Yo no puede amar más que mi Tierra, aquella donde quedan las salpicaduras de mi sangre, aquella con la que me he mostrado lo suficientemente ingrato para abandonarla, suicidándome. ¡Ah! Nunca he dejado de amarla,
ni aún esa noche de la separación,
tal vez más esa noche porque ha sido cuando la he amado más dolorosamente que nunca.
¿Hay sufrimientos en esa copia de nuestro mundo?
En la nuestra no se ama más que en el dolor y por el dolor,
no conocemos otro amor; quiero sufrir para amar.
¡Qué feliz sería si pudiese besar el suelo del astro abandonado, regarlo con mis lágrimas! ¡No quiero la vida si ha de transcurrir en otro planeta!
Pero mi compañero me había dejado solo,
y, de pronto, sin saber cómo, me encontré ya en otra tierra,
envuelto en los rayos de un sol paradisíaco.
Había echado pie a tierra, según creo, en una de las islas del archipiélago griego,
o en alguna costa no lejana de aquellas islas. Todo era como en nuestro país, pero
todo resplandecía como bajo un resplandor de festividad,
de santa solemnidad. Un mar de esmeralda acariciaba suavemente la playa, como impregnado de un amor consciente, casi visible. Grandes y hermosos árboles, floridos y adornados con bellas hojas brillantes, mostrábanse en toda su pompa, y, desde lo alto del cielo, innumerables golondrinas acogían mi llegada con gritos vivos y tiernos, como si me felicitasen. La hierba aromática resplandecía con refulgentes colores. Bandadas de pajarillos volaban por el aire, y muchos de ellos, sin el menor temor, venían a posarse sobre mis manos, sobre mis hombros, agitando gentilmente sus alas chiquitas y temblorosas.

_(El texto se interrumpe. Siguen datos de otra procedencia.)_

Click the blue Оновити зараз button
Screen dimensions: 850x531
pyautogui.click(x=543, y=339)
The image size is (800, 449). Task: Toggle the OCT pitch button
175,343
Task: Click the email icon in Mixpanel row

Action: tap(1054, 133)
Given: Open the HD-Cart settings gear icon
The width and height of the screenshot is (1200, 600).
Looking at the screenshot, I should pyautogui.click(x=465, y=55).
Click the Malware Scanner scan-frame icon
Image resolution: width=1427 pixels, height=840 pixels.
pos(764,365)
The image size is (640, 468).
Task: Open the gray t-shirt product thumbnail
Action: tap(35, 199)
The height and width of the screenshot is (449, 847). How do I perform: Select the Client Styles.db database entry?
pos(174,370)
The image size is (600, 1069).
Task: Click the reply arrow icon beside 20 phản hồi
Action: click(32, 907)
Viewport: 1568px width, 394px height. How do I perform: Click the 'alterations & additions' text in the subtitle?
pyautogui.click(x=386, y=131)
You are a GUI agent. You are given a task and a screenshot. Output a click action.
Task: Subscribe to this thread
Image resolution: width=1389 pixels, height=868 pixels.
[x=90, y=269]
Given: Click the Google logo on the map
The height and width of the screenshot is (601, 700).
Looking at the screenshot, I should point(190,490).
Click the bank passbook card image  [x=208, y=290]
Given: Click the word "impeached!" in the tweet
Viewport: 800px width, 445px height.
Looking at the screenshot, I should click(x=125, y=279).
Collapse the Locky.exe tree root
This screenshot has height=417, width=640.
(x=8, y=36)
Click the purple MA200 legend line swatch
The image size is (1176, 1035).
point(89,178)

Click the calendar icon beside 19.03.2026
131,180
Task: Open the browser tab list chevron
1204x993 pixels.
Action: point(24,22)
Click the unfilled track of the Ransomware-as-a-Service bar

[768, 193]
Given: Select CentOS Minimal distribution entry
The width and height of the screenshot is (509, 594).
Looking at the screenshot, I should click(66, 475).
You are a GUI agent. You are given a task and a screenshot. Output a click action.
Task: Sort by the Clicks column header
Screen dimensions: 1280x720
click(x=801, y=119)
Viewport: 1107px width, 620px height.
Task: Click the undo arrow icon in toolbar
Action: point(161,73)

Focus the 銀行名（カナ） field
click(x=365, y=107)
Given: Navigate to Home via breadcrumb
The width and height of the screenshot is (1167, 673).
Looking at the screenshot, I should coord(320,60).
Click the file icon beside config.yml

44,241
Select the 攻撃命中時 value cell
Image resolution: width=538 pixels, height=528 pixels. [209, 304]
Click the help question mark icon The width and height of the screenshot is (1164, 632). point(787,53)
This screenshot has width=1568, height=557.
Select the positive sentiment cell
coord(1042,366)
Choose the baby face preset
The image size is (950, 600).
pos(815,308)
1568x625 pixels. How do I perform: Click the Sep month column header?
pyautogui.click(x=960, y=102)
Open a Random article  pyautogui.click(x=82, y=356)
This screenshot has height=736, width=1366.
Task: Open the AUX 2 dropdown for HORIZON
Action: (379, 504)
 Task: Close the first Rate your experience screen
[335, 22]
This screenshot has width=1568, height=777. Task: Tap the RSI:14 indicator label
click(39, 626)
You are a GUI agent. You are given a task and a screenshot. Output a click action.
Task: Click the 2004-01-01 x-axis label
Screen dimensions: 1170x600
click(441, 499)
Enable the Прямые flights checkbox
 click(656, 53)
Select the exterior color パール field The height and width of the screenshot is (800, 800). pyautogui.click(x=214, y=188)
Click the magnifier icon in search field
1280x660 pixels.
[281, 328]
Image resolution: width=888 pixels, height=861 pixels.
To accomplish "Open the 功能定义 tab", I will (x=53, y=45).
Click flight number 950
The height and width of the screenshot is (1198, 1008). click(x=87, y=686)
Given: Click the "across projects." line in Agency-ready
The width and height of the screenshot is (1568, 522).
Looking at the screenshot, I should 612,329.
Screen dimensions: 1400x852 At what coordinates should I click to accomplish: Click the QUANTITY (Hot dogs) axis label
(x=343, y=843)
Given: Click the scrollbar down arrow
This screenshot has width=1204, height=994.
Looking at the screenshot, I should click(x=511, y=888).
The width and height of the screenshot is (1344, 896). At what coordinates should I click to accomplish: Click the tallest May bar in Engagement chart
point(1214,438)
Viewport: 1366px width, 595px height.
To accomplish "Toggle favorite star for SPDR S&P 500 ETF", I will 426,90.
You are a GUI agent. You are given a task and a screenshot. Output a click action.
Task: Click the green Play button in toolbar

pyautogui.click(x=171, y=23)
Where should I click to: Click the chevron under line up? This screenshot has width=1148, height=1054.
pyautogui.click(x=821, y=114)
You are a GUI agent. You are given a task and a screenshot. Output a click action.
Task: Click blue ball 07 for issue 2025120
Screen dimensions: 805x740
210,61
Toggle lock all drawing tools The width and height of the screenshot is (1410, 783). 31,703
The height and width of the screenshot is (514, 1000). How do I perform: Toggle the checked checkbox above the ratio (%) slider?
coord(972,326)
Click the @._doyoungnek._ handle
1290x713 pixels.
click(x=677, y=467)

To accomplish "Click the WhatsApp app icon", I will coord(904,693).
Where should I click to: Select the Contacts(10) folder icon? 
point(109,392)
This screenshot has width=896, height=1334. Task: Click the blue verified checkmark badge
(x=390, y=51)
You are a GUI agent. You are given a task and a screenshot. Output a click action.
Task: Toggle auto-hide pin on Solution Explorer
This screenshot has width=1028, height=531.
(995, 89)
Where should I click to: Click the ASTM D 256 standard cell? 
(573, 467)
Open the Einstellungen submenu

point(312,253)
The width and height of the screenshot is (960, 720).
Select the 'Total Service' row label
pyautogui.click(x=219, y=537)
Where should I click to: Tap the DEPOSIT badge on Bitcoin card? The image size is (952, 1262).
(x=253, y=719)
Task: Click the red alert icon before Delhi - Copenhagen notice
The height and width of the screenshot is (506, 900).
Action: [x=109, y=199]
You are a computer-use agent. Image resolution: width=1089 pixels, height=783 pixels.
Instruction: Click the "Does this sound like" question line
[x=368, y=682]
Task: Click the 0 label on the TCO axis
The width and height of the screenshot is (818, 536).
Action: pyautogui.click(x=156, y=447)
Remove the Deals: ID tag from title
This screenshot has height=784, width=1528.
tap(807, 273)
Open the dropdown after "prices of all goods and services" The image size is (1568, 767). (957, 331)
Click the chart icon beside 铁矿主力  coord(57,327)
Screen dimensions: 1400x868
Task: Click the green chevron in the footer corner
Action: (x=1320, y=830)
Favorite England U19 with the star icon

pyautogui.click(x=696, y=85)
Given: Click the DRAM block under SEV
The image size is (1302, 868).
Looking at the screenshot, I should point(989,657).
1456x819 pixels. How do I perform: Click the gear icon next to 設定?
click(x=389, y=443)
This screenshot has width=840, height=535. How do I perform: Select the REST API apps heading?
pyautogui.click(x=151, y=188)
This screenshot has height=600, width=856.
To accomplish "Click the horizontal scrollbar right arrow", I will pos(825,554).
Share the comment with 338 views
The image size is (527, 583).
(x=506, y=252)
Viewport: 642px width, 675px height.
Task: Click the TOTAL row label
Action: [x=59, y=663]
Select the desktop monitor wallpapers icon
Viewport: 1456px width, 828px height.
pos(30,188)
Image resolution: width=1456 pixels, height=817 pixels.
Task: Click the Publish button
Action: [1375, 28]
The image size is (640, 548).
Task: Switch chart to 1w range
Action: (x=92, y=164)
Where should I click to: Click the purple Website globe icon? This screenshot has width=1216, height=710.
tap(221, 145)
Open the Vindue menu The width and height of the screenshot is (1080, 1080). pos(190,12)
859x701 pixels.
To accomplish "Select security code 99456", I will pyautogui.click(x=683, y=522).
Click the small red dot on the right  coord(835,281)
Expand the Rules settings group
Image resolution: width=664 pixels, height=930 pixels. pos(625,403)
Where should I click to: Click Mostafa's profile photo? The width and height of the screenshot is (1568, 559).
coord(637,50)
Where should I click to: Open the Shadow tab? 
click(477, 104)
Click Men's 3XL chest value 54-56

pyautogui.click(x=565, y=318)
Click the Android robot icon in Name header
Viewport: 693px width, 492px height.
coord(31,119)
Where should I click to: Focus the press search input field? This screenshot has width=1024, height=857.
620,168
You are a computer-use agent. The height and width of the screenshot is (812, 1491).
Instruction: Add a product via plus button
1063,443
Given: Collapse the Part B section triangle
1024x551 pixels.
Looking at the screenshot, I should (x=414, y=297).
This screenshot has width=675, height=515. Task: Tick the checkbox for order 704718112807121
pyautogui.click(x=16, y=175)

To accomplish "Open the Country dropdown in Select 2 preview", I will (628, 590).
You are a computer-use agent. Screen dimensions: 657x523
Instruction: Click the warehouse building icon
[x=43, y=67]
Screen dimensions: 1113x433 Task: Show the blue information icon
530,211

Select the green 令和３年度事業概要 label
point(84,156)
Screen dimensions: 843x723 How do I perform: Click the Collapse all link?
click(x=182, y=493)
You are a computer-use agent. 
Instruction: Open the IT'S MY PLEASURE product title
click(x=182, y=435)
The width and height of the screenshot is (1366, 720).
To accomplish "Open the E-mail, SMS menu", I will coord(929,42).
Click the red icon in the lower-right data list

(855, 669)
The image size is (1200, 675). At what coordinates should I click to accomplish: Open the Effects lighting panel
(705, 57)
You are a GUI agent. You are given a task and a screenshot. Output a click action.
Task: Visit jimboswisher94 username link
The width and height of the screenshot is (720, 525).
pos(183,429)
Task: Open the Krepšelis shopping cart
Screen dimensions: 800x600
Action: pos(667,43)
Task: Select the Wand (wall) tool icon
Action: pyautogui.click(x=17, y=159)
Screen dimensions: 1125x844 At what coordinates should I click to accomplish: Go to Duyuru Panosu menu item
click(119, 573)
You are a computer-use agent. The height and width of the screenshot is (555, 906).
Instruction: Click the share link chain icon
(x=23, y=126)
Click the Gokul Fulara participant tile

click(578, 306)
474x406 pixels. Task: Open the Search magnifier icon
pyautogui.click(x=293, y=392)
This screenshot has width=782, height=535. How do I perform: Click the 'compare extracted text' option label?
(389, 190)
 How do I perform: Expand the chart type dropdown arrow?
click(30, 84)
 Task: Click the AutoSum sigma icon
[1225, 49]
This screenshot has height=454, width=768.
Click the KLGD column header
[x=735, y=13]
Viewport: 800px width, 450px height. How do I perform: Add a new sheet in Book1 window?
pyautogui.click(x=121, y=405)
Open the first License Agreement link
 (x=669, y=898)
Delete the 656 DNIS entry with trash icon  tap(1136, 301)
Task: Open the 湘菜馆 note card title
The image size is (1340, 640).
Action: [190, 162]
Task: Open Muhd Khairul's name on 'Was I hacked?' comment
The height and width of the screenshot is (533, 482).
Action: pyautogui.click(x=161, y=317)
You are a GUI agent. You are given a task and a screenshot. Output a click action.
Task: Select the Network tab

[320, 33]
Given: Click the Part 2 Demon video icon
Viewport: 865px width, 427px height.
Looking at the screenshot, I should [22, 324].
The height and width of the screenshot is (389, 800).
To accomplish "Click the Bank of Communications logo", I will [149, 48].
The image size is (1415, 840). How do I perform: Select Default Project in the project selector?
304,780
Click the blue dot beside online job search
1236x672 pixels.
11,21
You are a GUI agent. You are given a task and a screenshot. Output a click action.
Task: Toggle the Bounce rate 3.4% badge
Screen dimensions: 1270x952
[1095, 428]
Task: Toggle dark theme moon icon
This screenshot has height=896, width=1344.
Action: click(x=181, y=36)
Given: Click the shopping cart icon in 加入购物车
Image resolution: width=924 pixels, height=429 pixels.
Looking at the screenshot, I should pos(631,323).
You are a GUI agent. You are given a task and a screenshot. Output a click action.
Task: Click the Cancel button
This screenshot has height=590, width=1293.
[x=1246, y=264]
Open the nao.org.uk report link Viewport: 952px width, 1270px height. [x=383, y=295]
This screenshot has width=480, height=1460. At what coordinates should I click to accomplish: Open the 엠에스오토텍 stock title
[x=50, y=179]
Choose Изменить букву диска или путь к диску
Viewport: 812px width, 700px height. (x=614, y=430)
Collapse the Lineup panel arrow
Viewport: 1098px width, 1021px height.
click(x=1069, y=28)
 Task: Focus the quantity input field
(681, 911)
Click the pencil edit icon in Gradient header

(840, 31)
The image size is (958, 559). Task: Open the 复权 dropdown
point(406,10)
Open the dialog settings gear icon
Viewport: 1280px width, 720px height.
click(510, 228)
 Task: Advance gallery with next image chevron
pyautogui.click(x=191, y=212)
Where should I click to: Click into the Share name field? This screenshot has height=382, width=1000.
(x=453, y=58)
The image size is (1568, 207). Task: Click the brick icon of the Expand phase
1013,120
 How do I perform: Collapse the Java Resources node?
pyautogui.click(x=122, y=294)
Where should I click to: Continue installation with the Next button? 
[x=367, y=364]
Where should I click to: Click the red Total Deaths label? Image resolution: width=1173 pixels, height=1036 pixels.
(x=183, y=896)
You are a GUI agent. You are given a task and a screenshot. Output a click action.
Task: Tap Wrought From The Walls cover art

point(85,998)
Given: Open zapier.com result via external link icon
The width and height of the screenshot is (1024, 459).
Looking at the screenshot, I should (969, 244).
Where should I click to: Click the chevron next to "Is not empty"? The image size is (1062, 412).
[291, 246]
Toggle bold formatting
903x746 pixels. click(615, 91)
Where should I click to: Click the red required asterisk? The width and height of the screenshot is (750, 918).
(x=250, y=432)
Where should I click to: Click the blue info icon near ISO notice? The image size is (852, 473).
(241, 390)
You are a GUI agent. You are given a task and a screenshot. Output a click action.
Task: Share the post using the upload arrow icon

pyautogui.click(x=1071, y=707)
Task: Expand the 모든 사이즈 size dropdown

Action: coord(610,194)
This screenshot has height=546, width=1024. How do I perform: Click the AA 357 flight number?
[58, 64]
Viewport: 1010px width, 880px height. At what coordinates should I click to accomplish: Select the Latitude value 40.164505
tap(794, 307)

Por fin descubrí a los habitantes de aquella venturosa tierra, que se acercaron a mí,
rodeándome y abrazándome.
¡Qué hermosos eran aquellos hijos del Sol!
Nunca viera en mi antigua Tierra que la belleza humana hubiese alcanzado tal grado de perfección.
Apenas si entre los niños pequeños pudieran hallarse algunos débiles reflejos de tal belleza. Brillaban sus ojos con débiles reflejos de tal belleza. Brillaban sus ojos con un resplandor sereno, y sus rostros expresaban inteligencia, tranquila conciencia, encantadora alegría.
Sus voces eran puras y alegres, como voces de niños.
¡Oh! Apenas los vi lo comprendí todo.
Me encontraba sobre una Tierra no profanada aún por el pecado.
Aquellas almas inocentes vivían, según cuenta la leyenda que nuestros primeros padres vivieron, en un paraíso terrenal.
Y eran aquellos hombres tan buenos,
que al llevarme hacia sus moradas esforzábanse, por todos los medios, en espantar de mí toda inquietud, toda intranquilidad. Me interrogaban, pero parecían saberlo todo, y no tener más deseo que borrar de mi memoria todo recuerdo de dolor.»
Dostoievski, El sueño de un hombre extraño.